Het CAC viert het 25-jarig bestaan van de controverse met een symposium, mede gepresenteerd door de tweejaarlijkse kunstfotografie-show FotoFocus Cincinnati, in oktober. Barrie, Sirkin, Platow en functionarissen van andere musea zullen in het panel 'The Exhibition, The Contemporary Arts Centre and Arts Censorship' spreken over de zaak en de impact ervan.

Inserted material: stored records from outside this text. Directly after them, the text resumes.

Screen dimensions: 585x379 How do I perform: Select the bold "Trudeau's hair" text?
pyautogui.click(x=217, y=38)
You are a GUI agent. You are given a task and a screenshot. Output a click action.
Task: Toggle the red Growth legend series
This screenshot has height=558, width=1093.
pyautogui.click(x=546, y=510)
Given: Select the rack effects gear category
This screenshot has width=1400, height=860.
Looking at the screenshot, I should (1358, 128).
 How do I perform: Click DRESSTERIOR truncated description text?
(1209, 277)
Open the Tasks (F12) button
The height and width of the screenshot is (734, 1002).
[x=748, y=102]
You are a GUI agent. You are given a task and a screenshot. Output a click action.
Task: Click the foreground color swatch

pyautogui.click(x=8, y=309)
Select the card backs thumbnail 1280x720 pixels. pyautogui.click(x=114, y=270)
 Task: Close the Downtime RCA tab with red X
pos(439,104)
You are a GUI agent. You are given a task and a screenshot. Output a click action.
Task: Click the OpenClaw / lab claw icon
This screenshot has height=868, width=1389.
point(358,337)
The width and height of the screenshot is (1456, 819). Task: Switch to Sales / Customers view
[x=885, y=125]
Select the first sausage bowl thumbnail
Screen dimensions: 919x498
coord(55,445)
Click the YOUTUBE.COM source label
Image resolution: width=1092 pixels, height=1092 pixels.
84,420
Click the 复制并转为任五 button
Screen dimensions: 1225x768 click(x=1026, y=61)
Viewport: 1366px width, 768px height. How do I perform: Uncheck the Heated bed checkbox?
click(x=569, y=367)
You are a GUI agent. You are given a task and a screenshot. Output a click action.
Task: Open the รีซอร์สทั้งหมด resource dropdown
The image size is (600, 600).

Een tweede paneel zal kijken naar "The Artist's Circle and Studio", waarin het werk van Mapplethorpe en zijn benadering van zijn kunst worden besproken, terwijl "Curators Curate Mapplethorpe" curatoren van het J. Paul Getty Museum, FotoFocus en elders in een discussie zullen verzamelen.
Het jubileum wordt ook artistiek erkend, met de opening op 6 november van After the Moment: Reflections on Robert Mapplethorpe . De show omvat gastcuratoren die een aantal werken tonen geïnspireerd op de originele retrospectief van Mapplethorpe, waaronder een deel van afbeeldingen van fotografen verbonden met het Images Center for Photography rond de proefperiode, wiens eigen shows werden geannuleerd of beïnvloed door de controverse.
Cincinnati zelf, destijds gezien als regelrecht vijandig tegenover de kunst, is ook uitgegroeid tot een onwaarschijnlijke pleitbezorger voor de kunst. ArtWorks, een ambitieuze openbare kunstcampagne, heeft tientallen muurschilderingen van lokale kunstenaars in de stad opgezet, een initiatief gelanceerd om reproducties van klassieke stukken uit het Kunstmuseum van Cincinnati overal in de stad te publiceren .. In plaats van de controversiële kwesties te vermijden Musea pakken ze aan in shows zoals getekend in de Philip M. Meyers Jr. Memorial Gallery van de Universiteit van Cincinnati, over de politie-schietpartij van Samuel DuBose. Terwijl de redacteuren van Cincinnati Magazine zich ooit druk maakten over het feit dat de controverse over Mapplethorpe "ons voor altijd zou kunnen bestempelen als bluenoses in de kleine stad", blijft de stad werken aan het veranderen van deze perceptie.
Terwijl de culturele strijdlijnen zijn verschoven ten opzichte van een kwart eeuw geleden, benadrukt Matijcio dat sommige dingen nog steeds niet zijn veranderd: de kracht van het werk van Mapplethorpe.
"Die foto's zijn nog steeds uitdagend, " zegt hij. "Ze blijven weerklinken."